What to eat to help with menopause and hair loss
Your hair needs a balanced, nutritious diet to stay healthy. Deficiencies in certain vitamins and minerals can cause hair loss.
- Protein: supports hair growth. Eat more: legumes (beans, lentils, peas, peanuts, soybeans), chicken, red meats, cottage cheese, yogurt, tofu, almonds, fish,
- Seeds: plant-based protein, full of essential fatty acids: sesame, pumpkin, sunflower and flax.
- Iron: carries oxygen in the blood helping hair follicle cell growth. Eat more: leafy greens, legumes, eggs and dried fruit.
- Zinc: too much or too little have been linked with hair loss.
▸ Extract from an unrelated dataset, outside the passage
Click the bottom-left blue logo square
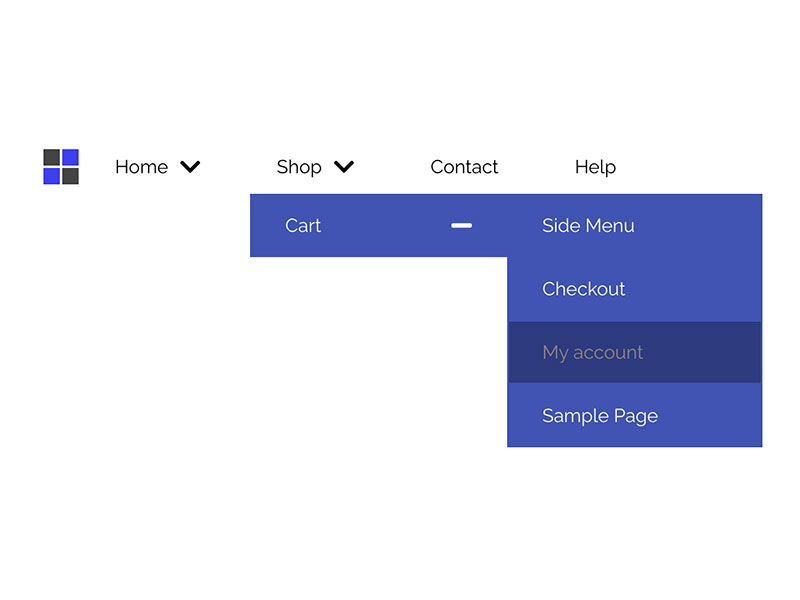Image resolution: width=800 pixels, height=600 pixels. tap(52, 176)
Eat more: chicken, egg yolk, pumpkin seeds, cashews and spinach.
- Biotin: a B vitamin that may help healthy hair. Eat more: almonds, nuts, legumes, eggs and wholegrains.
- Omega-3 deficiency may be linked to menopause hair issues. Eat more SMASH: salmon, mackerel, anchovies, sardines and halibut. Milled linseeds and pumpkin seeds.
- Vitamin A: helps improve hair condition: found in broccoli, kale, spinach and Brussels sprouts.
- Vitamin B12: deficiency linked to hair loss. Eat more: chicken, shellfish, salmon and eggs.
- Vitamin D: may help create new hair follicles. Found in a limited number of foods, eat more: eggs, oily fish, fortified cereals and spreads.
- Vitamin E: helps blood circulation for follicles. Eat more: Nuts, seeds, oil and avocado.
- Turmeric: inhibits an enzyme that causes hair follicles to die. Use as a powder, or grate fresh roots into stews, curries, chilli, scrambled eggs, omelettes, soups and smoothies or add it to herbal teas.